— START PAGE EXTRACT —

The goal is to ultimately make Comcast fitness on demand 100% original fare, according to Steinfeld.
Most recently, Steinfeld had partnered with Discovery Networks U.S. for its relaunch of The Health Network as FitTV last year. Discovery had acquired THN for $255 million in cash and equity from the Fox Cable Network Group. But Steinfeld and Discovery concluded their relationship last fall.
Fox had created THN by merging the predecessor network FitTV, which Steinfeld had founded in 1993, and America’s Health Network.
Steinfeld has been trying to get a linear exercise diginet off the ground ever since he sold his interest in FitTV to Fox Cable and News Corp. in 1999.
'PERFECT PARTNER’
“It’s been a long time coming,” he said. “I finally have the perfect partner.”
In late 2000 and early 2001, Steinfeld said he discussed getting a 24-hour exercise network launched with Fred Dressler, Time Warner Cable’s executive vice president of programming, and Amy Banse, now Comcast’s executive vice president of content development.
“I always remember Amy pushing and telling me about video on demand,” he said.
Ultimately, Steinfeld was convinced that VOD, not a linear network, was the way to go.
“The biggest challenge that any fitness programmer has is the shows have been notoriously on early, early in the morning,” Steinfeld said. “The great opportunity with video on demand is it’s there when you want it. The biggest complaint we used to get — whether it was in the day of people sending in cards or letters or e-mails — was 'Jeez Jake, I wish the shows were on at 5 in the afternoon or at 9 at night when my kids are asleep and this is my first chance to exercise.’”
To unearth new talent, Steinfeld and Comcast will be inviting certified fitness instructors to submit 10-minute videos of themselves leading a workout routine. Some of those tapes will be made available on Comcast On Demand, and viewers will be able to vote for their favorites at Comcast.net, according to Steinfeld.
The winners will become hosts of their own series, which will be produced by Exercise TV and be featured on Comcast On Demand.
Steinfeld is also talking to pro athletes, like Baltimore Ravens’ Deion Sanders, about hosting the sports instruction programming, which would cover football, basketball, lacrosse, soccer, hockey and volleyball.
“The goal is to have this virtual fitness center,” Steinfeld said.
INTEGRATING ADS
He is already talking to sponsors about developing original content and integrating advertising into that programming.
“These guys don’t want to be TiVo-ed out of programming,” Steinfeld said. “What we’re going to be able to do is inject sponsorships inside a show to make it a part of the fabric of the show, which you can do with exercise. I’m not talking about putting a bottle of water on the set.”
Comcast’s fitness on demand will also be engaged in e-commerce, by selling the latest exercise products, equipment and videos, according to Strauss.
“My products will be available as well as the top products in the industry,” Steinfeld said.

— END PAGE EXTRACT —

◆ **PROBLEMS TO SOLVE**:
1. Answer these from the article on Comcast fitness on demand:
(a) In what year did Steinfeld found FitTV?
(b) How much did Discovery pay to acquire THN, and from whom?
(c) How long are the videos that certified fitness instructors will be invited to submit?
2. Reproduce the passage of the article on Comcast fitness on demand between "Fox had created" and "the way to go.", inclusive.

— START DATA EXTRACT —

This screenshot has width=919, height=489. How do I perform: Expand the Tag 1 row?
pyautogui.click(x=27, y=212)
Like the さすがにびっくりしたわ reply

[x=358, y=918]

— END DATA EXTRACT —

◆ **SOLUTIONS**:
1.
(a) 1993
(b) $255 million in cash and equity, from the Fox Cable Network Group
(c) 10 minutes

2.
Fox had created THN by merging the predecessor network FitTV, which Steinfeld had founded in 1993, and America’s Health Network.
Steinfeld has been trying to get a linear exercise diginet off the ground ever since he sold his interest in FitTV to Fox Cable and News Corp. in 1999.
'PERFECT PARTNER’
“It’s been a long time coming,” he said. “I finally have the perfect partner.”
In late 2000 and early 2001, Steinfeld said he discussed getting a 24-hour exercise network launched with Fred Dressler, Time Warner Cable’s executive vice president of programming, and Amy Banse, now Comcast’s executive vice president of content development.
“I always remember Amy pushing and telling me about video on demand,” he said.
Ultimately, Steinfeld was convinced that VOD, not a linear network, was the way to go.